Records excerpted from a collection:
^^^^

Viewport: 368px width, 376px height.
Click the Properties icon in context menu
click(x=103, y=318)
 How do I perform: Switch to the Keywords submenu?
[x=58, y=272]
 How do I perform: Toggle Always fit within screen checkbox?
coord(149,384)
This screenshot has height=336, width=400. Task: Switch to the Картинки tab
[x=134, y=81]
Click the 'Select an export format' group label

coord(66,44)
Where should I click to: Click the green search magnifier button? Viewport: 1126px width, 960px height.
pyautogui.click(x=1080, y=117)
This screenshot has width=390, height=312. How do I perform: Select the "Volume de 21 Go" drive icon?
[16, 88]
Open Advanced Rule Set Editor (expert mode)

^^^^

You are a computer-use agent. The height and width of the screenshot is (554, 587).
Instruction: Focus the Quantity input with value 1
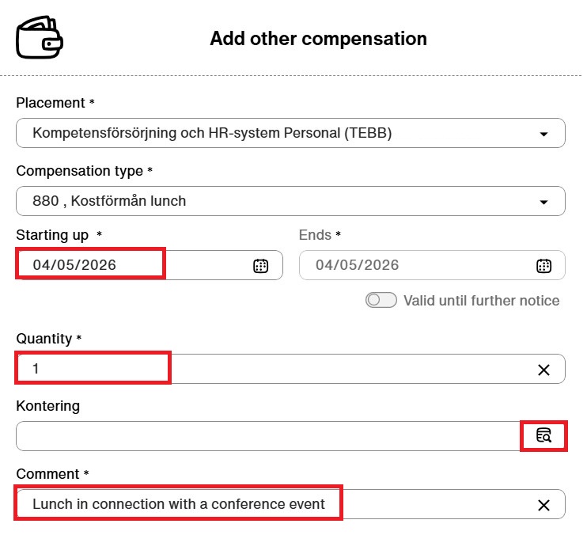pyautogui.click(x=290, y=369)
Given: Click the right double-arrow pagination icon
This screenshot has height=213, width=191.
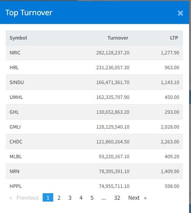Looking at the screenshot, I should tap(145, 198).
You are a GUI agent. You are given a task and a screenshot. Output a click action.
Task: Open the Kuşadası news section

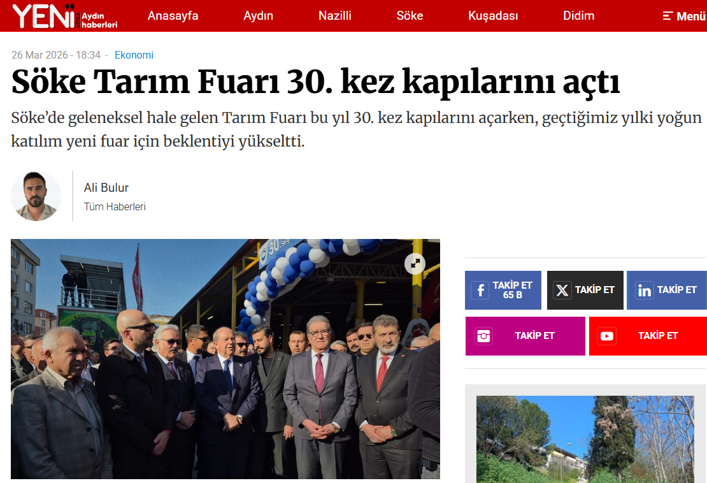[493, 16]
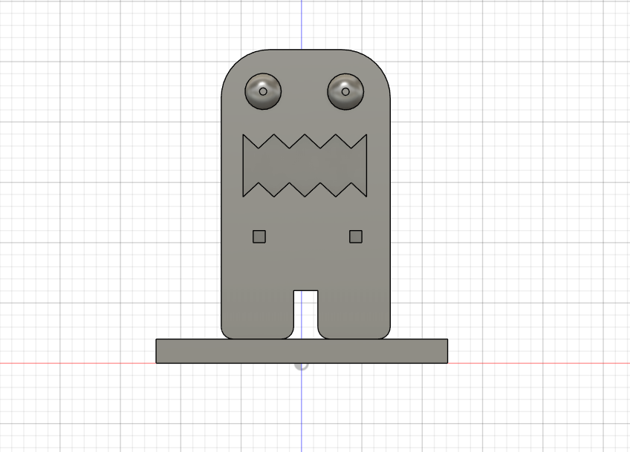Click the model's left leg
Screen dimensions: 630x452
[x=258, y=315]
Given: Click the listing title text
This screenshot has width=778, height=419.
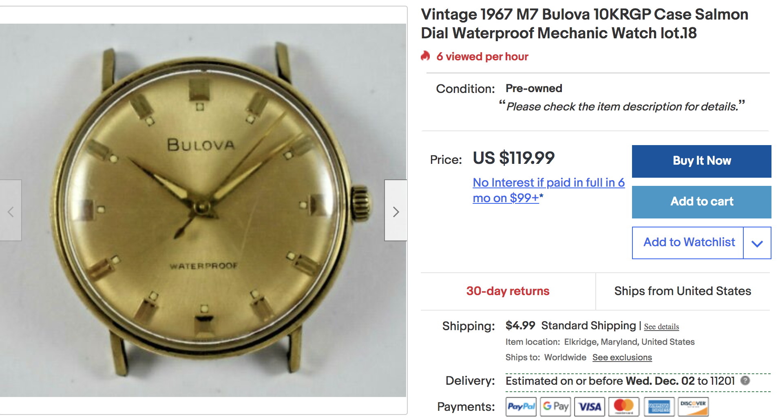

^^^^

• Assignment: Using only the entries above, output the line with "How do I perform: Switch", the line with "Open Advanced Rule Set Editor (expert mode)", and all lines between them, exactly as they stand.

• Exercise solution:
 How do I perform: Switch to the Keywords submenu?
[x=58, y=272]
 How do I perform: Toggle Always fit within screen checkbox?
coord(149,384)
This screenshot has height=336, width=400. Task: Switch to the Картинки tab
[x=134, y=81]
Click the 'Select an export format' group label

coord(66,44)
Where should I click to: Click the green search magnifier button? Viewport: 1126px width, 960px height.
pyautogui.click(x=1080, y=117)
This screenshot has width=390, height=312. How do I perform: Select the "Volume de 21 Go" drive icon?
[16, 88]
Open Advanced Rule Set Editor (expert mode)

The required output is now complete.